Dobson’s SWAT Team

One wintertime, in a period when he was watching far too many action films, Dobson decided that he wanted to have his own SWAT team, to deploy as the fancy took him. Marigold Chew pointed out to the pamphleteer that this latest notion of his was particularly demented. She asked him where he expected to billet his team, how he proposed to pay them, in what delusional circumstances he might order them out on a mission, and, crucially, what resources he had to ensure they were given a thorough debriefing, with access if necessary to post-traumatic stress disorder counselling. Dobson replied with a series of low grunting noises, before clambering into his new oversized Uruguayan fair trade kagoul and crashing out into the downpour. The kagoul was second-hand, stained and rent in many places, but it was new to Dobson and he thought he cut a dash in it, though of course he did not, for Dobson rarely if ever cut a dash, and then only by accident.

As he trudged along the canal towpath into town, Dobson composed in his fuming brain the advertisement he planned to place in the “Situations Vacant” column of the Evening Sofa & Last Trump. It duly appeared, remarkably free of misprints, a few hours later.

Wanted. SWAT team to carry out engagements on behalf of out of print pamphleteer. Some of the missions may be perilous. Applicants should be armed to the teeth and preferably dressed from head to foot in black, with big black boots and shiny black helmets with visors. You will be able to give a full account of the vitality of your pneuma, in the ancient Greek sense of the fiery essence in the air, the creative and animating spirit drawn into the body through the lungs and generating your innate heat. Benefits include free pamphlets and lots of smoking breaks.

It did not escape Marigold Chew’s notice that the advertisement failed to address any of the questions she had raised with Dobson earlier. That evening, on the way to a peasant theatre adaptation of Airport Chaplain, she tried a different tack.

“Assuming for a moment that a sufficient tally of persons with vibrant pneuma apply to be on your SWAT team, Dobson,” she said, “What sort of missions do you intend to send them on?”

“SWAT team missions!” replied Dobson, excitedly, as their tram ploughed through a puddle of ice, “Missions that will test their valour and grit as well as their pneuma!”

Pressed to supply just one tiny example before they arrived at the dilapidated barn that had been converted by goateed trust fund gits into a “performance space”, Dobson suggested that he would deploy his SWAT team in the event of a calamitous tram collision resulting in dozens of dead and injured tram passengers. Marigold Chew pointed out that as there was but a single tram that plied the tram tracks of the town, no such collision could take place. Dobson countered that the tram might collide with a bus.
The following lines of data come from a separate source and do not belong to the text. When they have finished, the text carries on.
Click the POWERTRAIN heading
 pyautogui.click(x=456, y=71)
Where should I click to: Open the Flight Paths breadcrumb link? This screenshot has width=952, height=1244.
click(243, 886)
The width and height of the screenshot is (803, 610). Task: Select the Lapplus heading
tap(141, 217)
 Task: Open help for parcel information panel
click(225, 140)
Marigold Chew pointed out that the timetables and routes of the tram and the bus had been designed with just such a calamity in mind, and so clever had the planning been that a collision of bus and tram was both theoretically and physically impossible. Dobson thought she said “implausible” and clutched at that straw for a few seconds until corrected. He then aired the idea that the tram might collide with wild roaming cows. Marigold Chew was forced to admit that wild roaming cows did sometimes roam wildly through the town, and could conceivably roam wildly into the path of the oncoming tram. Dobson looked smug. Marigold Chew then landed the killer punch by asking Dobson pointedly what his pneuma-inspired SWAT team would do if sent to intervene in a scene of smashed-up tram and the tangled and bloody bodies of tram passengers and wild roaming cows dead, dying, wounded, scarred, fractured, and hysterical. Dobson had not thought beyond the excitement of his SWAT team descending on cables from their whirring helicopter, and had no ready reply. But at the very moment that he was going to improvise some unconvincing flimflam, the tram clanked to a halt next to the dilapidated barn, and the conversation was forgotten as both Dobson and Marigold Chew alighted in the snow and rummaged in their pippy bags for their Airport Chaplain tickets.
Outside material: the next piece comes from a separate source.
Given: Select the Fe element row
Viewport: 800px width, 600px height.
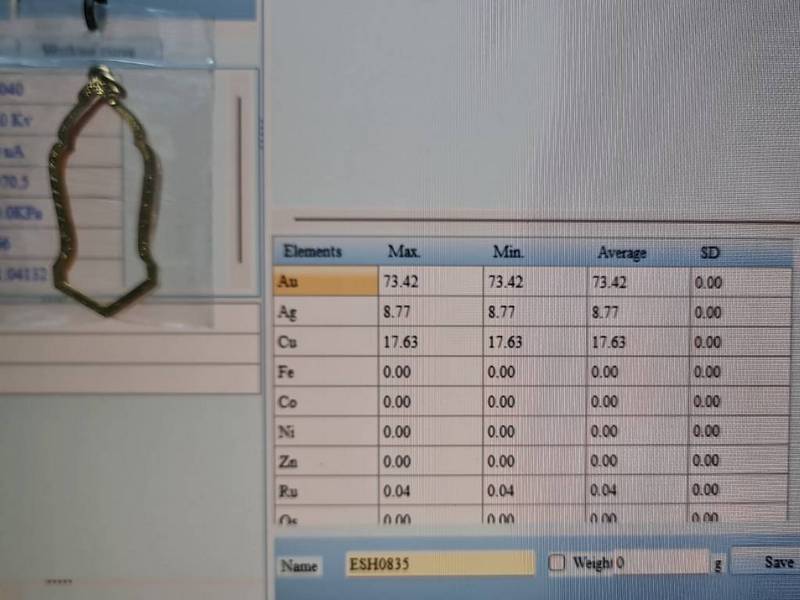Looking at the screenshot, I should pos(325,372).
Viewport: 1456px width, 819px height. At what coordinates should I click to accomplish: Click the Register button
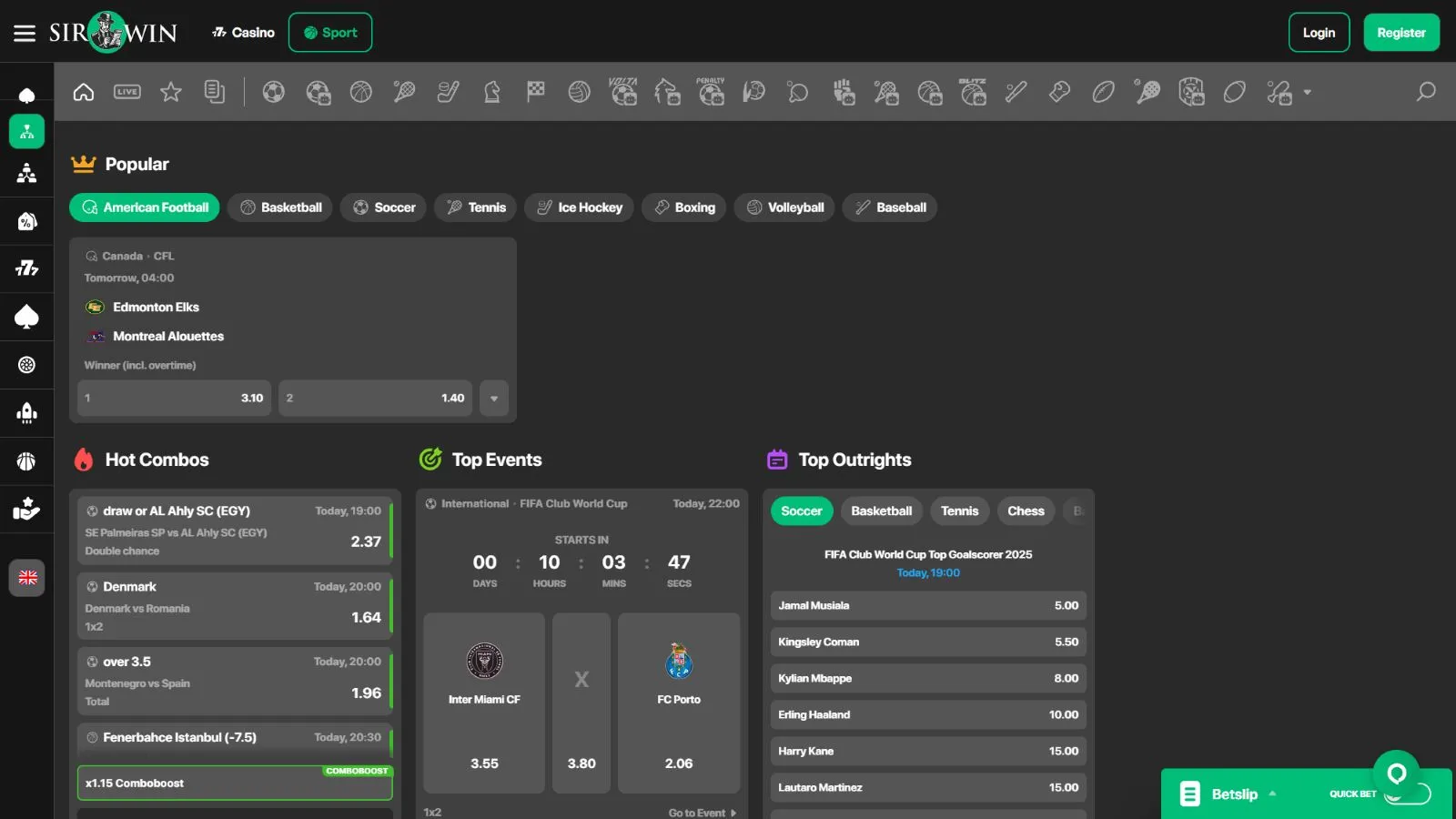(x=1400, y=33)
Remarkably, in the ensuing weeks, Dobson received several applications from SWAT team wannabes. It is to his credit that he granted each one a lengthy interview, less so that irrespective of what they said he rejected them all on the grounds that their pneuma was deficient. One hopeful felt crushed by Dobson’s decision, called on him armed with documentary evidence of absolutely fantastic pneuma, and became belligerent. Marigold Chew set the crows on him and he fled. The following spring, he and Dobson passed each other in the street. They spat at each other.